ルナの呆れ顔にホッとする。それでも罪悪感がなくならない。
それだけシンが必死すぎたし。

「すぐに謝ったんだけど、輪をかけて閉じこもるようになって、俺どうすればいいのか」

何も反応を示さなくなったシンが、気になってしまった。
ずっと携帯をいじくって、上の空。
あんなシンは、始めて見る。
初めて会った時よりも酷い。

「放っておけないのよね。は」

あたしなら放っておくかもしれいなもの。とルナは呟く。
そうだな・・俺も他の奴ならこんなに気にしなかっただろう。

「ねぇ。前々から疑問だったんだけど、どうしてそこまでシンを構うの?」

そして、まるで俺の心を読み取ったかのようにルナマリアが聞いていた。
その問いは、俺が一番答えたくないもので、逸らす為に顔を俯ける。

シンに構う理由。
それは、俺の中でほとんど邪なものと同義語だった。

肝心なものに触れさせてくれない。
手を伸ばしても払いのけられて。
それなのに心配すらさせてくれない。
そんな姿が、キラとかぶった。

性格とか、似ているわけじゃないのに、似ていると思った瞬間に、まるでキラの身代わりみたいに接してしまう自分がいた。
あいつにできなかったことを、シンにかぶせてしまう。

それに罪悪感が募る。
シンが気に入ってるのは、間違いないのに。

「・・・秘密」
「はぁ?」
「俺にも干渉されたくないことはあるんだよ」
「なによそれ」

「聞いてくれてありがとな」と、まだ不満そうなルナマリアに礼を言って、俺はその場を離れた。

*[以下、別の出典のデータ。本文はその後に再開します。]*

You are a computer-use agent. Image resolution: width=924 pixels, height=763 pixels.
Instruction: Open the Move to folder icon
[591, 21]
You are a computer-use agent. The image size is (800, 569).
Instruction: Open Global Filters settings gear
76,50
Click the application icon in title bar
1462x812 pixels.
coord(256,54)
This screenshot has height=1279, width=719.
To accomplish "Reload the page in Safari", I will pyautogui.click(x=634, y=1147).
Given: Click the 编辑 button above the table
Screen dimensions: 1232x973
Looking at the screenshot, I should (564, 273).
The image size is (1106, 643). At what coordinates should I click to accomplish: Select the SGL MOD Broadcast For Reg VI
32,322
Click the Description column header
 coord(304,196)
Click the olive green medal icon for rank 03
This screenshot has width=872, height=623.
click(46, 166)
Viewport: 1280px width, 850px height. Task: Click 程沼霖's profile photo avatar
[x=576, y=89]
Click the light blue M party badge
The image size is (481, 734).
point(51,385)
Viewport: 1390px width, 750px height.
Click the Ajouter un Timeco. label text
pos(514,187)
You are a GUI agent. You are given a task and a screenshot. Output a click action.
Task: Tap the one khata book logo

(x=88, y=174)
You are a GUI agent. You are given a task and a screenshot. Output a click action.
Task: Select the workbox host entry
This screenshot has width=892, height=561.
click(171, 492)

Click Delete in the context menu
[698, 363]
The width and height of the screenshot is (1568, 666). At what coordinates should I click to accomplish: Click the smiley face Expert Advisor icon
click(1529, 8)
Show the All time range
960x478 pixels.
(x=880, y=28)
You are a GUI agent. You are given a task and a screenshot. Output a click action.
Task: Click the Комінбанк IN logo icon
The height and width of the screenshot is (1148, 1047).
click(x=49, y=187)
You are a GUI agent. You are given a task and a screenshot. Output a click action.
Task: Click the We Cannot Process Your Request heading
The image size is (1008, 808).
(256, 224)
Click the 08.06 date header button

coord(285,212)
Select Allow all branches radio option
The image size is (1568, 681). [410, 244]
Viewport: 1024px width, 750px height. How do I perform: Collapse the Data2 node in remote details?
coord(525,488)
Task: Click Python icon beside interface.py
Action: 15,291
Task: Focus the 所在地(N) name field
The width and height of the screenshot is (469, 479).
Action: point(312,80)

誰にでも言いたくないことはある。言い辛いことがあるって、知ってる。
後ろめたいこと、思い出したくないもの、逃げたいことと理由はバラバラでも、それは自分が壊れないようにするためのものだ。自分を守る為に、秘密ができる。
だから、シンに対して強くできない。それに、無理に言わせたら多分シンは、壊れてしまうんじゃないだろうか。

キラみたいに・・・・・・


ぼろぼろになったあいつを思い出して、それが今のシンとかぶる。
世界に一人で放り出されたあいつが、今のシンに似てる。

(俺の中のあいつ、迷子のウサギだなこれじゃ)

一瞬、どっちのことを思ったのか分からなくなって、また俺は心の中で溜息を吐いた。

















     ****






そうこうしている間に、結局シンとは話す機会もできず、訓練にも集中できない日々が続いていた。
特に元々不得意な実戦の組手は散々で、最近は上がっていた順位が一気に落ちてどん底になった。
インドアだからとか、そういうレベルじゃない・・・・・

さらにシンの行動もやばくなってきてる。
今日は少し波風立たせたクラスメートに激昂して突っかかって、教官から罰をくらっていた。

このままじゃ、シンが壊れていく。
キラの姿がさらに重なって、俺は首を振って打ち消した。




何とかしたいのに、どうにもできない。




「では、これから明日の戦闘演習の班を発表する」

教官の声に我に返って、前を向く。
読みあげて前へ出ていくクラスメートを横目に、俺はシンを隠れ見た。
聞いているのかいないのか、ぼうとうつろに目を俯かせて、痛々しいったらない。

「次、アスカ、バレル、ヤマト」
「えっ?」

突然呼ばれて振り向く。
え、なに。いまおかしな名前が並んだ気が・・・・

驚いて目を剥いている俺をよそに、レイがさっと一歩出て、シンもぼんやりと進む。

「ヤマト、何をしている」
「すっ、申し訳ありません!」

あわてて前に進んで、俺たちは心情複雑に合流した。



・・・・・・・・・・・・・・・・・・・・・・・・・・・・・ち・・・沈黙が痛い。



冷やかに睨んでくるレイの視線。こっちを見ようともしないシン。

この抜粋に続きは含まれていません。